Wednesday, June 4, 2014

Dissecting minimum wage

I want to step back and look at minimum wage. At the time of writing this, Seattle has just enacted a $15 minimum wage, and of course the internet is going wild with debate on the matter. I find that there are valid points on both sides of this debate.

I hope most of us can agree that people have an inherent right to work in order to survive, to maintain a decent standard of living, and to better themselves. To do that, they need to gain from that labor what is adequate to meet those needs. Every person willing to take responsibility for themselves and work should be able to do so and have those needs met through their labor. Every person in poverty should be able to work their way out of it, even with the limited means and resources that usually accompany true poverty. Poverty is a debt, and like any debt it should be self-amortizing. And it is only right that a person should have recourse to defend themselves against predatory or exploitative employment practices. Ideally, one would simply look for work elsewhere via the free market, but when circumstances make that difficult or impossible, holding a person's need hostage in order to coerce them into lower wages is a form of violence, and should be considered unacceptable for any civilized society.

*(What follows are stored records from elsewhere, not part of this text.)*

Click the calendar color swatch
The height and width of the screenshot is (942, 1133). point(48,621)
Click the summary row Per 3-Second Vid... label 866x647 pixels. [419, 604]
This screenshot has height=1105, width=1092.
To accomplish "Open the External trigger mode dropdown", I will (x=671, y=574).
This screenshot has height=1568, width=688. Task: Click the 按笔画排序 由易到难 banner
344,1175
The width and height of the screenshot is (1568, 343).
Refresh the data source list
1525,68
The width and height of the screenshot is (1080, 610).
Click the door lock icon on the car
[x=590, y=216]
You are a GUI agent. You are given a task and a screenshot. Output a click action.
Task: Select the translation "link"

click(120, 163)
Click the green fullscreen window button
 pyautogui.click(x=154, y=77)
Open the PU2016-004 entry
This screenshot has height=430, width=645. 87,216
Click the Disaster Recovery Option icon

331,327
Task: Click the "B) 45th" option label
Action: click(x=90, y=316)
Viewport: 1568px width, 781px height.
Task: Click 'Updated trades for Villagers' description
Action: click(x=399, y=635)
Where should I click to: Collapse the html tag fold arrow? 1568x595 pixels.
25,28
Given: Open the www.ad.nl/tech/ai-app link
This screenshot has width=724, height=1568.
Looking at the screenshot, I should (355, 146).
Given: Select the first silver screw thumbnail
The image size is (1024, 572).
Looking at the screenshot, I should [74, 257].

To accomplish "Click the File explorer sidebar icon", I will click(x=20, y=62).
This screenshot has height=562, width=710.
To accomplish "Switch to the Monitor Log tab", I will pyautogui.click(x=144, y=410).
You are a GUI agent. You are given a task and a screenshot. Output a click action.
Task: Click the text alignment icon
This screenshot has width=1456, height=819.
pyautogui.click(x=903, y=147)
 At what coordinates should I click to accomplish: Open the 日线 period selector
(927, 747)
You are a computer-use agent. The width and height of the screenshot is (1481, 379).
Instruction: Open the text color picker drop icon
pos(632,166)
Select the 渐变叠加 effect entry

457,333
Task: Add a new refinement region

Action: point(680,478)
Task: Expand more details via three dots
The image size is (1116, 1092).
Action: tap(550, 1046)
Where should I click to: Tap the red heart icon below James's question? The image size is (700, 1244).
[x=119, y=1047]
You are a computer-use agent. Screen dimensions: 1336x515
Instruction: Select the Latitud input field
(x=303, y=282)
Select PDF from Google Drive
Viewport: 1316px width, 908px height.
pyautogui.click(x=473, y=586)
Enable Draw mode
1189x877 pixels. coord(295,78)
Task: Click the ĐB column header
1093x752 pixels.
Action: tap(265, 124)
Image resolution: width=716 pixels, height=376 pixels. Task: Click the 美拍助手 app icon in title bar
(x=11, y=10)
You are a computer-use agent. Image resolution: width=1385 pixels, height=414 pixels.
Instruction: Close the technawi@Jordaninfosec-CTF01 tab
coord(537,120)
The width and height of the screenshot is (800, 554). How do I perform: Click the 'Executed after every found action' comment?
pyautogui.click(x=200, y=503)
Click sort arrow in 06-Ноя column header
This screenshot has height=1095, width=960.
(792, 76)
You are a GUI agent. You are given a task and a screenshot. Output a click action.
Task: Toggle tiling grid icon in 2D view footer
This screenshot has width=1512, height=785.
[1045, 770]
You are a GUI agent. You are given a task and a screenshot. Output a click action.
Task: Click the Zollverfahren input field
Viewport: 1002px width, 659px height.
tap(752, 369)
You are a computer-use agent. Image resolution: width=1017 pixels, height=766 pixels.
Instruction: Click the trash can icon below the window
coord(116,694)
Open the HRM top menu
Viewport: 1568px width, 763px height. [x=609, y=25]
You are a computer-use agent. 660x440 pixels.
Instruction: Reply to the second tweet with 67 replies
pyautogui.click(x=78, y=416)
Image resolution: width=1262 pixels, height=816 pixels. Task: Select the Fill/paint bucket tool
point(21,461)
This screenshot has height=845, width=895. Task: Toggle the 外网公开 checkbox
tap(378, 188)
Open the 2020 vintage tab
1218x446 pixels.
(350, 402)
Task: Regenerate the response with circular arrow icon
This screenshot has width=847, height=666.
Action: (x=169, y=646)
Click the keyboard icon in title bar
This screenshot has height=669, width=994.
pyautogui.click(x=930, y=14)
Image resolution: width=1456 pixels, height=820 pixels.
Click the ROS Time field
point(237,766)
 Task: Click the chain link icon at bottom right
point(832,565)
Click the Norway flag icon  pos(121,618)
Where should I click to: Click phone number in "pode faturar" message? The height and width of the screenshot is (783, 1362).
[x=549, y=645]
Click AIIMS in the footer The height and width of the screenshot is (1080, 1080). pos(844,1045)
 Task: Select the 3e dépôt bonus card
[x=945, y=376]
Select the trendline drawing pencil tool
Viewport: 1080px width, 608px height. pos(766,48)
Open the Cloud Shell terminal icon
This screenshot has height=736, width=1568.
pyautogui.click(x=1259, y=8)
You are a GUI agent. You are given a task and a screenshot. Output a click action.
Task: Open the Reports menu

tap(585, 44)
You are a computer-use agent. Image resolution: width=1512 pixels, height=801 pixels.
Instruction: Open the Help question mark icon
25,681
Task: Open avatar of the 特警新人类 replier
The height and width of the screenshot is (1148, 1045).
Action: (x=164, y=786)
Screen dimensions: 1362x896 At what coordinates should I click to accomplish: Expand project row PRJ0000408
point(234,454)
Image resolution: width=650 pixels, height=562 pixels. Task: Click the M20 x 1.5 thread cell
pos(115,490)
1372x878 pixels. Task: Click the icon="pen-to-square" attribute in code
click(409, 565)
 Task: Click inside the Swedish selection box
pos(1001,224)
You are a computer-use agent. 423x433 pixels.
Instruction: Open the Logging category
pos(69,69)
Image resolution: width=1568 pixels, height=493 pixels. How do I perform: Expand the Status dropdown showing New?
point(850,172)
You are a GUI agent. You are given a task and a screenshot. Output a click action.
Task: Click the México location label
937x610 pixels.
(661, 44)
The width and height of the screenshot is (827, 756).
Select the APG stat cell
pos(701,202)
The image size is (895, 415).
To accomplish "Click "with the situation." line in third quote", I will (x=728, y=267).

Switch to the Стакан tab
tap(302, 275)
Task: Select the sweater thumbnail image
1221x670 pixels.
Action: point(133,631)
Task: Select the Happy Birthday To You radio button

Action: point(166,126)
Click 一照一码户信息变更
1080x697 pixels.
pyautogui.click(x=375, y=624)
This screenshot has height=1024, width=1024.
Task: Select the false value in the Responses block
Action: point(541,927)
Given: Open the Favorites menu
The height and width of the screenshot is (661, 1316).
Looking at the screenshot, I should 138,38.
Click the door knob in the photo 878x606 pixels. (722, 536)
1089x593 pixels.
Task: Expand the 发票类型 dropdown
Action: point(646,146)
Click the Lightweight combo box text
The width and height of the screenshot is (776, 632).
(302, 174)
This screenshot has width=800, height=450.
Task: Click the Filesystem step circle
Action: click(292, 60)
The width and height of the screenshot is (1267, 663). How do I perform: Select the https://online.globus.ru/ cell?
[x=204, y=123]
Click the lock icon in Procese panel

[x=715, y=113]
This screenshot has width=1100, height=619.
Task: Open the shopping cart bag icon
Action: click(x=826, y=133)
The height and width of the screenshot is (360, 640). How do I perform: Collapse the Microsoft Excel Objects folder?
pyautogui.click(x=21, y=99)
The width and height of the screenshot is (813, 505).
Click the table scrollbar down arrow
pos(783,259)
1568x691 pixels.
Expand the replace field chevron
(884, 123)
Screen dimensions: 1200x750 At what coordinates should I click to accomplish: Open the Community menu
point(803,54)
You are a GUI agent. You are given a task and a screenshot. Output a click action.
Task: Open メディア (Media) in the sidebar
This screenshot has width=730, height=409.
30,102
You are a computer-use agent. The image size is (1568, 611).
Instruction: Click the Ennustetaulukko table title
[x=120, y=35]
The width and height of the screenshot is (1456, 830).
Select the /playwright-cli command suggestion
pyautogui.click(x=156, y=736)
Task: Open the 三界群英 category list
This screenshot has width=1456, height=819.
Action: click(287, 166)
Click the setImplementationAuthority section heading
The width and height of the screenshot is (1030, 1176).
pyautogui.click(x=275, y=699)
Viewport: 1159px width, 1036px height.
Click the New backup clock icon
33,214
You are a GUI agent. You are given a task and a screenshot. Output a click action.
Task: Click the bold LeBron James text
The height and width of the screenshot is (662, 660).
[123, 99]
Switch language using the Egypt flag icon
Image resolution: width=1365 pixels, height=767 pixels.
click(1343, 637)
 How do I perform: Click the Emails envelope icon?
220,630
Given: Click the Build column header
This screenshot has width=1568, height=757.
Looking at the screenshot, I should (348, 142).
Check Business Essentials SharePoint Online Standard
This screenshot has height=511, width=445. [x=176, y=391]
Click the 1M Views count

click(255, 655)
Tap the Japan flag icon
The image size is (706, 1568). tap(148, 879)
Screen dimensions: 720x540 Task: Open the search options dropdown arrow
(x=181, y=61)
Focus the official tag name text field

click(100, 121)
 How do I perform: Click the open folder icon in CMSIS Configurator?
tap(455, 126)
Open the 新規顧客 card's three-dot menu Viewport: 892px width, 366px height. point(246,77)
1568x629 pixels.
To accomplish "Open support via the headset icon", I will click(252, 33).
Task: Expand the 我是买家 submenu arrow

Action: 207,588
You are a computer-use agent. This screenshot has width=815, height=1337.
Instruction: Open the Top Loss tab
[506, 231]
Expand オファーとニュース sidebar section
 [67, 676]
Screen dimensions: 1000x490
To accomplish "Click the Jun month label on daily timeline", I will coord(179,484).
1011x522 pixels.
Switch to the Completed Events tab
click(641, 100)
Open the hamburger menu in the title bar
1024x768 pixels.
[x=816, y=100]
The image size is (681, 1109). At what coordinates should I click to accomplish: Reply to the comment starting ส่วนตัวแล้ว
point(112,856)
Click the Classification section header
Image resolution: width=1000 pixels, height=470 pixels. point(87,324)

However, when you implement a minimum wage as a solution you create a multitude of problems in the process. The two objections I hear most often are increased prices and decreased demand for labor (ie: fewer hours and fewer jobs). I've heard many arguments for and against these objections, but truth be told I haven't really followed up on them, simply because they represent an economic drop in the bucket.

What does concern me is inflation. If you give people more money they are likely to go out and spend it. Demand will increase, prices will increase proportionately, and the market will correct for the minimum wage increase. Note that this price increase is due to demand, not due to the cost of paying employees minimum wage. Ideally, with demand increase a supply increase should follow and the economy would begin a cycle of recovery... but with the economy being strangled by large firms and corporations that have increasing control over supply, and tightening regulations which sets the entry requirements for new competition increasingly high, it is highly unlikely that a proportionate increase in supply will follow. So, when the market corrects, that $15/hour will have a value close to the $7.25/hour we have today. This also has the nasty side effect of eating up all of the raises accumulated by employees over that time, as the value of their wages drops and puts them essentially back to where they started, at the bottom rung of the ladder. As a wage sla... er, wage earner myself this would particularly irk me.

If this was the long and short of it, we might conclude that, despite its side effects, the minimum wage is necessary to ensure that people can make a living and better themselves – except that the minimum wage doesn't even address the real problems. A minimum wage doesn't put any new wealth into the economy, it just spreads the existing wealth around more sparsely. Someone might argue that this could be useful for freeing up wealth that's gotten 'stuck' somewhere, say... with the top 1%. However, the reality is that a minimum wage is powerless to make them give up their piece of the pie, leaving the consumer and the market as a whole to bear the burden. Otherwise you wouldn't see executives getting increasingly bigger bonuses in a recession.

The problem isn't that people aren't making enough money. We have tons of money, more than any time in history. The problem is that our money is losing value because it is increasing in supply at a faster rate than the real, physical wealth that backs it, which are the goods and services on the market. And the wealth that exists, people at large possess a smaller and smaller portion of it. Most of what they do possess depreciates in value and does nothing to generate wealth or better their condition. We have little ability to generate wealth on our own, and so depend on large firms to generate it for us and decide how much they want to share. Physical wealth, comprised of real goods and services, is the capital that drives the economy, allows for growth, and puts food on a person's table. Currency is just the middle man. There is a wealth vacuum among the lower and middle class, but a disproportionately abundant supply of dollars, and the minimum wage does nothing to address this.

The worst part of the minimum wage, however, is the intrinsic nature of what it is. It is getting between two people making a private agreement and dictating to them the terms on which they must agree... at gunpoint. If the employer refuses to comply with the minimum wage, and similarly refuses to comply with whatever penalties are placed on him by the government as a result, they will shut down his business. And if he refuses to be shut down, then men with guns will show up to do so forcibly, and probably to arrest him, and they will use whatever means they have at their disposal to force his compliance. There is no way around this. A minimum wage is violence. Coercing employees into accepting a lower wage against their will is also violence, and employing some kind of minimum wage against an employer doing this might be justifiable as a defensive action. But to use a minimum wage proactively, to blanket it across all employers regardless of circumstances, is to initiate violence against otherwise peaceful persons and violate their right to free association. That is, by any sane ethical standard, wholly unacceptable. For me, this is the last nail in the coffin to the idea of a minimum wage as any kind of solution for ensuring that people can earn an adequate living for themselves.